The May 9 issue was a home run. "Soul providers," about the Christian clinic in Georgia, was truly inspiring; Mindy Belz had me going "Yes, yes, yes!" as I read "We vs. them"; and the story of Walter Hoye and his choice to spend time in prison rather than compromise his beliefs on abortion ("Straight time") was uplifting.
-Mary Lancaster; Vass, N.C.

Pastor Hoye, an African-American, was denied his right to free speech and served a jail sentence for peacefully trying to save the lives of African-American babies (and others) outside an abortion clinic. And where was the NAACP?
-Joe Marincel; Flower Mound, Texas

Certain woe

I couldn't help marveling at the contrast between Walter Hoye and Katherine Ragsdale ("The 'blessing' of abortion," May 9): quiet, humble courage for the truth vs. compromise of the gospel. Hoye is my hero.
-Esther Ziol; Pasadena, Calif.

I could scarcely believe anyone could call abortion a "blessing" and a "holy work," let alone a member of the clergy. How tragic that one would put "one's education, life's work, or ability" ahead of the life of an innocent child, and encourage others to do so. Immediately I thought of Isaiah 5:20: "Woe to those who call evil good and good evil, who put darkness for light and light for darkness." Ragsdale will have to answer for those deeds. Mercy? Perhaps. Woe? Certainly.
-Pepper Meulendyk; Cascade Township, Mich.
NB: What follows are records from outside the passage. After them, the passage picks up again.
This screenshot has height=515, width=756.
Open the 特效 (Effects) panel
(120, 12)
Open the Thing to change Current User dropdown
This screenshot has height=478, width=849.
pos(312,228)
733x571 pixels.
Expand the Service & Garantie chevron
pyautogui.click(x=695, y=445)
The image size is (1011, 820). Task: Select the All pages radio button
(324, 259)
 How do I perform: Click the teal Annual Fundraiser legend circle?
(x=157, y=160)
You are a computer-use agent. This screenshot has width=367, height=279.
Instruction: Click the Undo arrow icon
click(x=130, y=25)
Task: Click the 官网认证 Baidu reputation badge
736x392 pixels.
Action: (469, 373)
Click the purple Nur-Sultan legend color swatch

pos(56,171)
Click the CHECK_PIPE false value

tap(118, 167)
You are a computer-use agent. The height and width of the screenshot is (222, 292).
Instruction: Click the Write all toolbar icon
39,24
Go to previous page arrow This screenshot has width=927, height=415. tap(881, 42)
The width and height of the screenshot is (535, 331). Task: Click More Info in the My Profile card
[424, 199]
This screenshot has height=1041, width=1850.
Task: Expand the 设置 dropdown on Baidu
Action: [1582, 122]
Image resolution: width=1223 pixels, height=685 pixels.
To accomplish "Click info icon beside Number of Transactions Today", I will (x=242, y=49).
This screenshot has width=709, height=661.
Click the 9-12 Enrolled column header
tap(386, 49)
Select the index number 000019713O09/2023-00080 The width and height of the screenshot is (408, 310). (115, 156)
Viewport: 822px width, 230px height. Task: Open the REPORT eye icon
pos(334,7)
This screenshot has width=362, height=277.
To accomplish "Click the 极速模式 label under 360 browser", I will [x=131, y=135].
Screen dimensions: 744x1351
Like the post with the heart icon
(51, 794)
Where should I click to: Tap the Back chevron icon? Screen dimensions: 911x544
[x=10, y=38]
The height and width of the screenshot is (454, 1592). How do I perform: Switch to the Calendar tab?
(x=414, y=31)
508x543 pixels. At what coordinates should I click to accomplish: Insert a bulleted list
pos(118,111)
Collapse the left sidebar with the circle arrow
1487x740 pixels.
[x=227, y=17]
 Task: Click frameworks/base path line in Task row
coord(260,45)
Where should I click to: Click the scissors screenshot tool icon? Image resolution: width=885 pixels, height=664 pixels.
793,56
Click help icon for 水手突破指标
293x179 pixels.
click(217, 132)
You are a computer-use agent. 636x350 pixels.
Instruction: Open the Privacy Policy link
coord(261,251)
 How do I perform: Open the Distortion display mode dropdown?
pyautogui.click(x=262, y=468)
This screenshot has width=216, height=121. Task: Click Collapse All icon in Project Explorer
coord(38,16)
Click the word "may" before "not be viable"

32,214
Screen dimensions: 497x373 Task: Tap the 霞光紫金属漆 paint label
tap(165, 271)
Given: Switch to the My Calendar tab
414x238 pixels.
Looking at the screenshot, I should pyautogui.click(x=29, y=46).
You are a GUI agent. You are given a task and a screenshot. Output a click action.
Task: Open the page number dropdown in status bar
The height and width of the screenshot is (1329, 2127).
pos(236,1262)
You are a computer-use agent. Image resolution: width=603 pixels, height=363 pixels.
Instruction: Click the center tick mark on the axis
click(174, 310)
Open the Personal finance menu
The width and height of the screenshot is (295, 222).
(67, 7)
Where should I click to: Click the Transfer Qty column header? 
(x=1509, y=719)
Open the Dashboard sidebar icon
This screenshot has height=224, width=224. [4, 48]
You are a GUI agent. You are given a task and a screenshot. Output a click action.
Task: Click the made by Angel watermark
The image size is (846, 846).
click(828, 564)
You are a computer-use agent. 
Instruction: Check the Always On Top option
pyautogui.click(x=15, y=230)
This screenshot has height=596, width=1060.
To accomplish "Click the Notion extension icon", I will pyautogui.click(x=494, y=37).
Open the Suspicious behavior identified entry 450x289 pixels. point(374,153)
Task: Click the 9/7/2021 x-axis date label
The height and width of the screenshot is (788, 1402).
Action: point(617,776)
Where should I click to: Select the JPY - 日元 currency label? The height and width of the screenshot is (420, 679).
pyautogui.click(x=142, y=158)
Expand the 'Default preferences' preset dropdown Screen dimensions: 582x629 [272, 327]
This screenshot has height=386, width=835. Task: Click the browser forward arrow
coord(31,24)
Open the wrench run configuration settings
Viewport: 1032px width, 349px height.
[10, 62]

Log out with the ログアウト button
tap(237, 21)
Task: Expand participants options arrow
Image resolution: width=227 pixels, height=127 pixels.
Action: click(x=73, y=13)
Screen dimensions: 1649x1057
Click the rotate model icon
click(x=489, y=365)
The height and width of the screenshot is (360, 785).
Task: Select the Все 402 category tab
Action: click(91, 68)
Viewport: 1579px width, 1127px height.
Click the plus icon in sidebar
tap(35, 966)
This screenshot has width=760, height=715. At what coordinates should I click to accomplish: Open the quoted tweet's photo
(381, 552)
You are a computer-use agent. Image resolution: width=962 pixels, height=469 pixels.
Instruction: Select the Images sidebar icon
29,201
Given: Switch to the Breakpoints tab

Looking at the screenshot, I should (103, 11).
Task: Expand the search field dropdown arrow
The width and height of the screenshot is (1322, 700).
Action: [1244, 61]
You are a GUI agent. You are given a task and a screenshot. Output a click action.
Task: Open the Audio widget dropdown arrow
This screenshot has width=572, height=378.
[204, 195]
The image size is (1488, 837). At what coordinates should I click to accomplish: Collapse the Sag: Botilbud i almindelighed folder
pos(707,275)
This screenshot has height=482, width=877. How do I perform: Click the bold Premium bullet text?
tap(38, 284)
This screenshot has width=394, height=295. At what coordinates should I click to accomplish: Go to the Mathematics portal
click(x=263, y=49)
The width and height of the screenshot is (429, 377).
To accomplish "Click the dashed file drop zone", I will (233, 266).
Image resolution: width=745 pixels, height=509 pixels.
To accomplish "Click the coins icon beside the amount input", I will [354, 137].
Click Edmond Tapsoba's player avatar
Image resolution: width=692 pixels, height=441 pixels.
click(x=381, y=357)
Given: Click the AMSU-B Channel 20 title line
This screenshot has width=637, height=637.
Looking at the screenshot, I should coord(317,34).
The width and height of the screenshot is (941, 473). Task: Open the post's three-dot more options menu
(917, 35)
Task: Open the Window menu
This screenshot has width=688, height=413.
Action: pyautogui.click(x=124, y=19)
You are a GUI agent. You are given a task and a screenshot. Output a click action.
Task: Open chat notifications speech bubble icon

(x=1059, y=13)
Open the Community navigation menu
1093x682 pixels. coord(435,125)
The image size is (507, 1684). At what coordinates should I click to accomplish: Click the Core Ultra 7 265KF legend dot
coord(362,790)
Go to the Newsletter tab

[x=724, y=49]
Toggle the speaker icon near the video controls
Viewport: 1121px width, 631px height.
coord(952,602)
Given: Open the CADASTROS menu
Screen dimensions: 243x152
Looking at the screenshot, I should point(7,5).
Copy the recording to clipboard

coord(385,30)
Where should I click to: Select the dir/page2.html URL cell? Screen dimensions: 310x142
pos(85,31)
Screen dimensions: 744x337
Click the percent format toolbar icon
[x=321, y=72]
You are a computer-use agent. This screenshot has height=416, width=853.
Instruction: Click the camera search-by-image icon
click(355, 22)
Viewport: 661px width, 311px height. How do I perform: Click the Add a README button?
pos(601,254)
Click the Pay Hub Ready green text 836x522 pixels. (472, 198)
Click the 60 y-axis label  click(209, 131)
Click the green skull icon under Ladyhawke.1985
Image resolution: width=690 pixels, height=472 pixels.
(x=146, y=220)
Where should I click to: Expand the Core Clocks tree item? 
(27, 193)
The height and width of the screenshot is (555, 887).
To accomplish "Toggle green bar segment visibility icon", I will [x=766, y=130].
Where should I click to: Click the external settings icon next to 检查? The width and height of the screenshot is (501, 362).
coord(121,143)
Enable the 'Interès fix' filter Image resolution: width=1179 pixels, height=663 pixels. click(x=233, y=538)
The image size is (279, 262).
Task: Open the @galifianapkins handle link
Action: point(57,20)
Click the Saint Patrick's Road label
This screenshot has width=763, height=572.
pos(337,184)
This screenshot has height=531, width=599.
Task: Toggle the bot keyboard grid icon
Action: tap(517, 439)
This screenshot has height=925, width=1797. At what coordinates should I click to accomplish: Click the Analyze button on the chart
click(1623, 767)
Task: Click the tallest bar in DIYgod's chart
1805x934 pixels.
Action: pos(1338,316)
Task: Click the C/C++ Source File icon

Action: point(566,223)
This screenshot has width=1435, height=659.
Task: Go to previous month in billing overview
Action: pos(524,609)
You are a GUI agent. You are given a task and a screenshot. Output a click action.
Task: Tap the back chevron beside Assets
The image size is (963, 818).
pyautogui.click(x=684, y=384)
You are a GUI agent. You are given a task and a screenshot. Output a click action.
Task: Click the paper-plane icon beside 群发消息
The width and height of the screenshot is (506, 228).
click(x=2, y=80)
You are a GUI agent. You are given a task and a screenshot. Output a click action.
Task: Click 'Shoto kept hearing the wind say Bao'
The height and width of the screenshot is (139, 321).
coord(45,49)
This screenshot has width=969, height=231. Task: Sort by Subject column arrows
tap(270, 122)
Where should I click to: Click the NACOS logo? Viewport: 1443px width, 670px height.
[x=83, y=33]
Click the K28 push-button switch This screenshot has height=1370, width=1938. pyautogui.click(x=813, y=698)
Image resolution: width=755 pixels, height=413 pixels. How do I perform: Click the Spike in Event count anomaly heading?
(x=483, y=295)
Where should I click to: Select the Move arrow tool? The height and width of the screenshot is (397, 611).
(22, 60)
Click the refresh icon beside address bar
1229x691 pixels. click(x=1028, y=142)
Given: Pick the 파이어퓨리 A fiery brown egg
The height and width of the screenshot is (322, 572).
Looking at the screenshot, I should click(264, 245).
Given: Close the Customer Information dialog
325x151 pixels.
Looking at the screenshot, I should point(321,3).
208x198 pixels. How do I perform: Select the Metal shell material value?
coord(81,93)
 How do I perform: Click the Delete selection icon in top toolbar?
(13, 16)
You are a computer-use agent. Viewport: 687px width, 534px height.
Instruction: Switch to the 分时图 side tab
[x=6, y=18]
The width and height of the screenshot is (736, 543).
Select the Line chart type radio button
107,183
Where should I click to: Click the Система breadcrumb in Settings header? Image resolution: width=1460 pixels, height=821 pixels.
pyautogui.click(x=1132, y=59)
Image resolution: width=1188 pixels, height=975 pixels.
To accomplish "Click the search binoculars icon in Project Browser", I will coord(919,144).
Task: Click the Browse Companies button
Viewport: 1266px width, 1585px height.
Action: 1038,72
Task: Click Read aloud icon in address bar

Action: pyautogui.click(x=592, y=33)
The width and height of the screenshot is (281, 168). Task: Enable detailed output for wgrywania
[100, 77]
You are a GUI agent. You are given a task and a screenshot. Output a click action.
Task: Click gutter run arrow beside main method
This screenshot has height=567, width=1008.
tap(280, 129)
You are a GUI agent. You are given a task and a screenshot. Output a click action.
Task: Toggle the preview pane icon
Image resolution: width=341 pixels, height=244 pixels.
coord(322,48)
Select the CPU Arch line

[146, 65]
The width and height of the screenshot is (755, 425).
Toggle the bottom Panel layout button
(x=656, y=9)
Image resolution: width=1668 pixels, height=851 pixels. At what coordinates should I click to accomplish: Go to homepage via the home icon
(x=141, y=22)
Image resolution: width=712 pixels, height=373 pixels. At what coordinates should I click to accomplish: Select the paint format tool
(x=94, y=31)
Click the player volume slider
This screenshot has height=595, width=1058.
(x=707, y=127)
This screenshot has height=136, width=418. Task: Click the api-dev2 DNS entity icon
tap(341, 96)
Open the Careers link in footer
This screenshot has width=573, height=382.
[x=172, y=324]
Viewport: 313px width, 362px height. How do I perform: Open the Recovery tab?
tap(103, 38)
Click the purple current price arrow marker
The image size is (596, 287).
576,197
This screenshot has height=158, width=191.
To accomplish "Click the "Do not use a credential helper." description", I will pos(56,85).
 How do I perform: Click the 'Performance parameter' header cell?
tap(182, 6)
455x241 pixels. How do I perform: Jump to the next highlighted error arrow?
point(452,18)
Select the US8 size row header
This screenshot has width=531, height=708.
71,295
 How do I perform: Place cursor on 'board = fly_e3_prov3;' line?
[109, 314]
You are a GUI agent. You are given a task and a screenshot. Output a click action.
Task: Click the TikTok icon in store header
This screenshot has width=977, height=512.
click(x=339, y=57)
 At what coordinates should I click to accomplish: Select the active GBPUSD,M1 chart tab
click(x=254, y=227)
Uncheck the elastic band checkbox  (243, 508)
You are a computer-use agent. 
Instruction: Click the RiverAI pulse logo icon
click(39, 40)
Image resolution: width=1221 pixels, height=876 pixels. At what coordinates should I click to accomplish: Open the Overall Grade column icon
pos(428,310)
I, like Marvin Olasky, was stunned to read Ragsdale's words. Even ardent pro-choice folks recognize something evil in abortion, hence the "safe, legal, and rare" mantra, which she also rejects (presumably the "rare" part). The board of her seminary should be ashamed, and we need to pray for her, her students, and her denomination.
-Don Oliver; Rapid City, S.D.

Olasky got to the heart of the issue-that it's about "me." It reminded me of some things in C.S. Lewis' That Hideous Strength.
-Emily Nisch; Chapel Hill, N.C.

Astounding egos

I really enjoyed "Then and now" (May 9) about Carol Browner. My children are usually disciplined for following the kind of reasoning the EPA is using for explaining the mess they've gotten us into. Many of our current leaders have astounding egos.
-Todd Voshell; Grand Rapids, Mich.

In school

As a member of a touring band who writes all original music, it was surprising to read an article ("Falling rock," May 9) suggesting that we are skipping the "school of hard knocks" by not spending years in bars covering other people's songs. The route most bands take nowadays-endless touring, constant internet promotion, massive bills, and putting on a good show every single night (often while we still work day jobs)-is hardly the easy path to rock stardom.
-Brett Walters; Roseville, Minn.

Anybody but Tiger

Finally, someone has written about the media's ridiculous over-coverage of Tiger Woods ("Subpar coverage," May 9). Thank you! My local paper always lets me know where he is in the standings, even if he's 10 strokes off the lead, and my cell phone encourages me to follow the Tigercast. I am so sick of it I'm pulling for ABT-Anybody But Tiger.
-Keith Russell; Jacksonville, Fla.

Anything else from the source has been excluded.